= Beginning of Section =

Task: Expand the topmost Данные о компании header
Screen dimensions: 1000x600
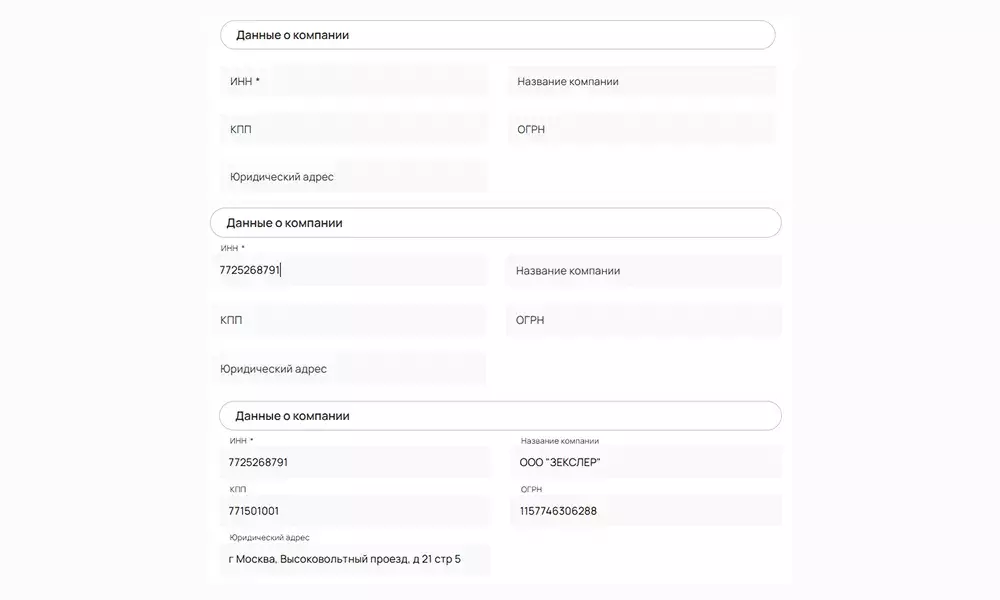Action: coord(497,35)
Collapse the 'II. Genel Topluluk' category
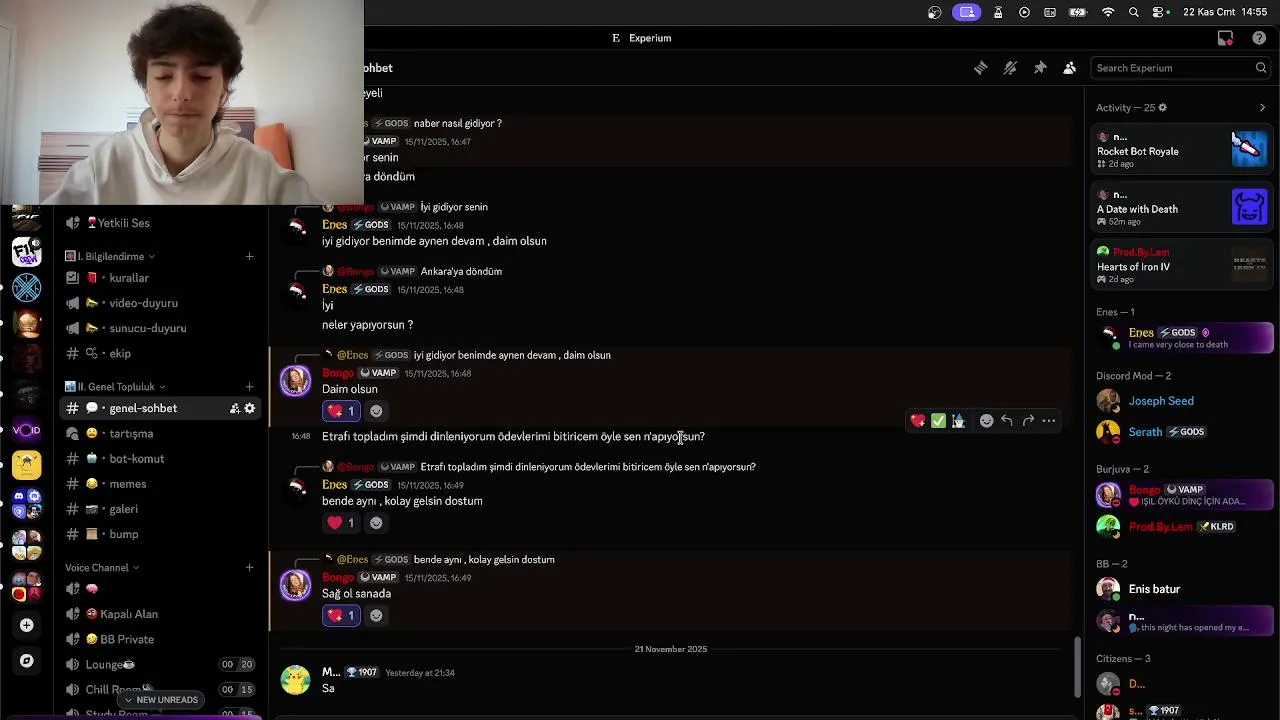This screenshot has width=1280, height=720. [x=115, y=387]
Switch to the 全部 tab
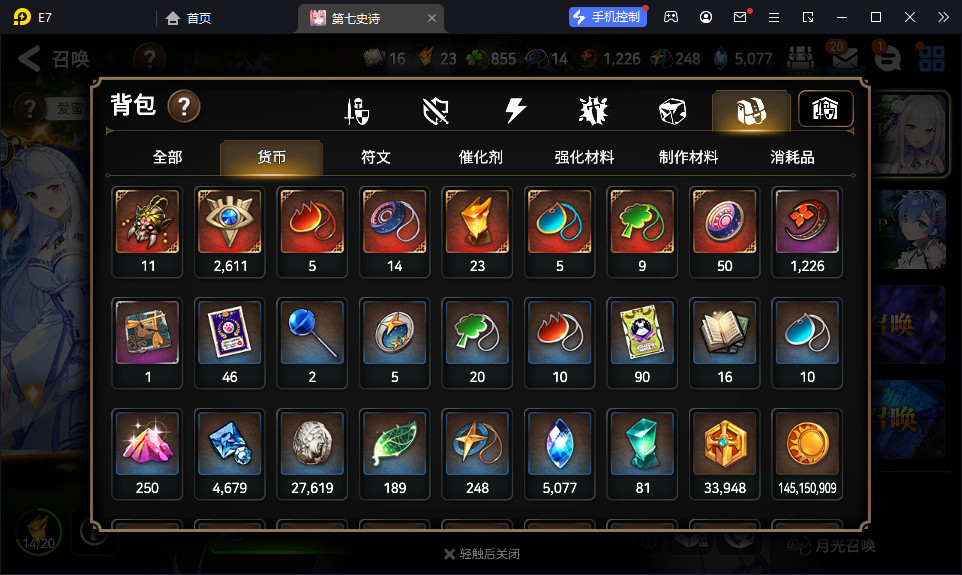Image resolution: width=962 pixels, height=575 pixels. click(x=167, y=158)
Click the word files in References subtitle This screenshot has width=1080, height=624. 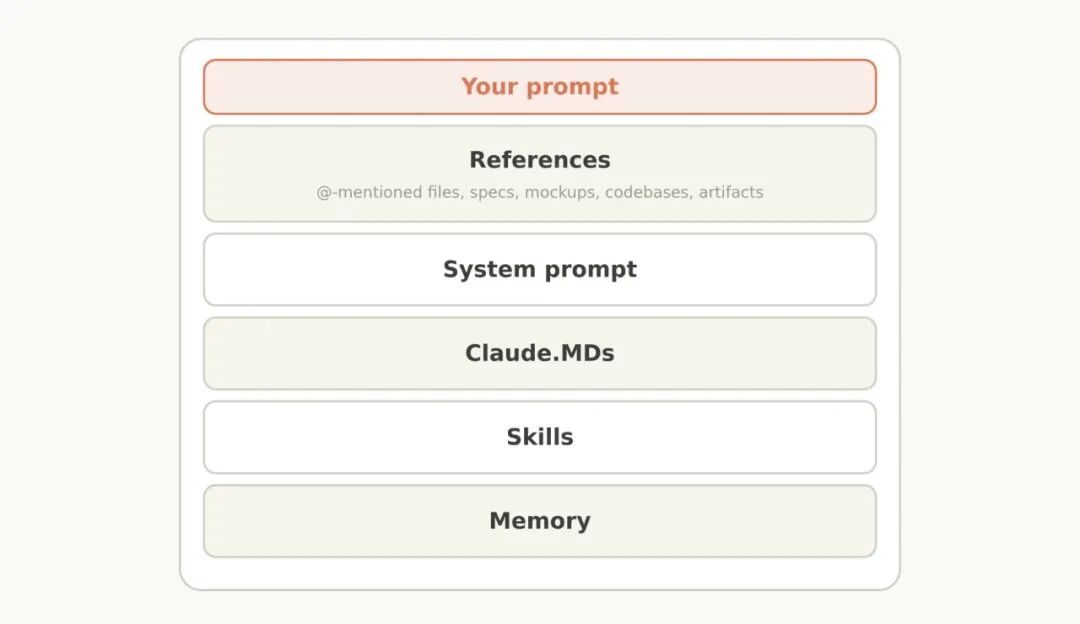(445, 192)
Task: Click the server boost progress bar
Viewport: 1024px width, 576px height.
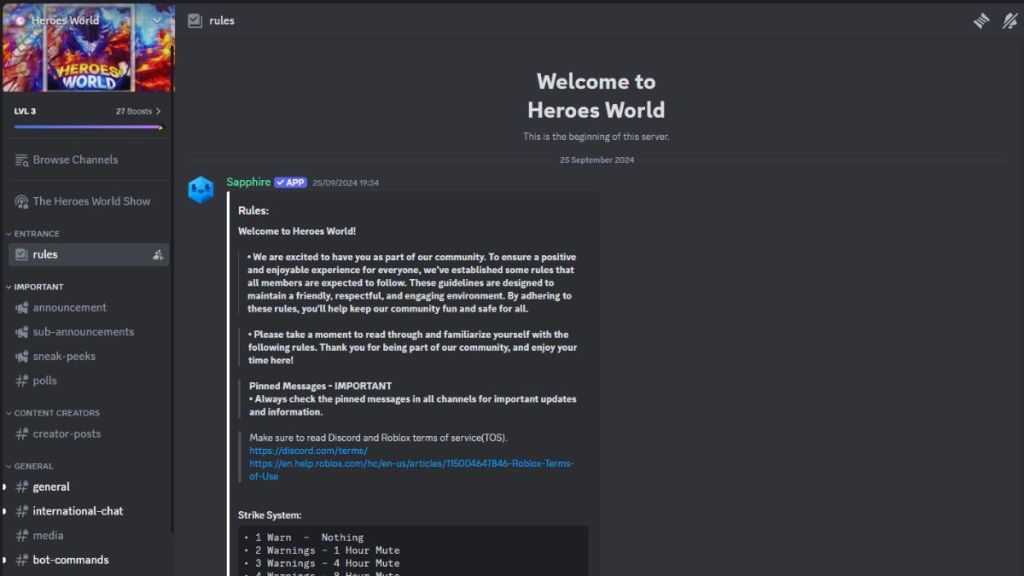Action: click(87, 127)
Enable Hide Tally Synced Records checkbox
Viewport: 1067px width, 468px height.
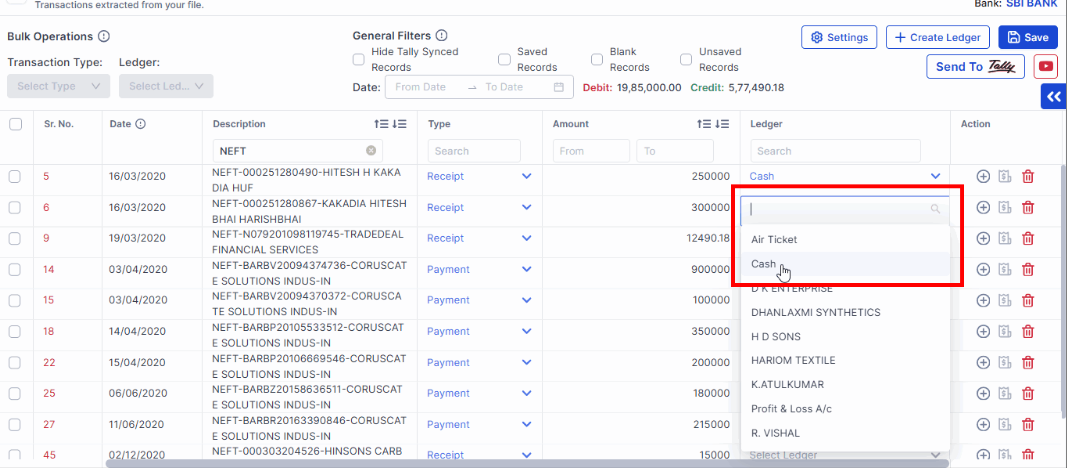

= End of Section =

WORK TO BE COMPLETED. I would like you to set down the lines above, from the one containing "Viewport: 1024px width, 576px height." to the final line, exactly as written and without pictures.

WRITTEN SOLUTION.
Viewport: 1024px width, 576px height.
Action: click(87, 127)
Enable Hide Tally Synced Records checkbox
Viewport: 1067px width, 468px height.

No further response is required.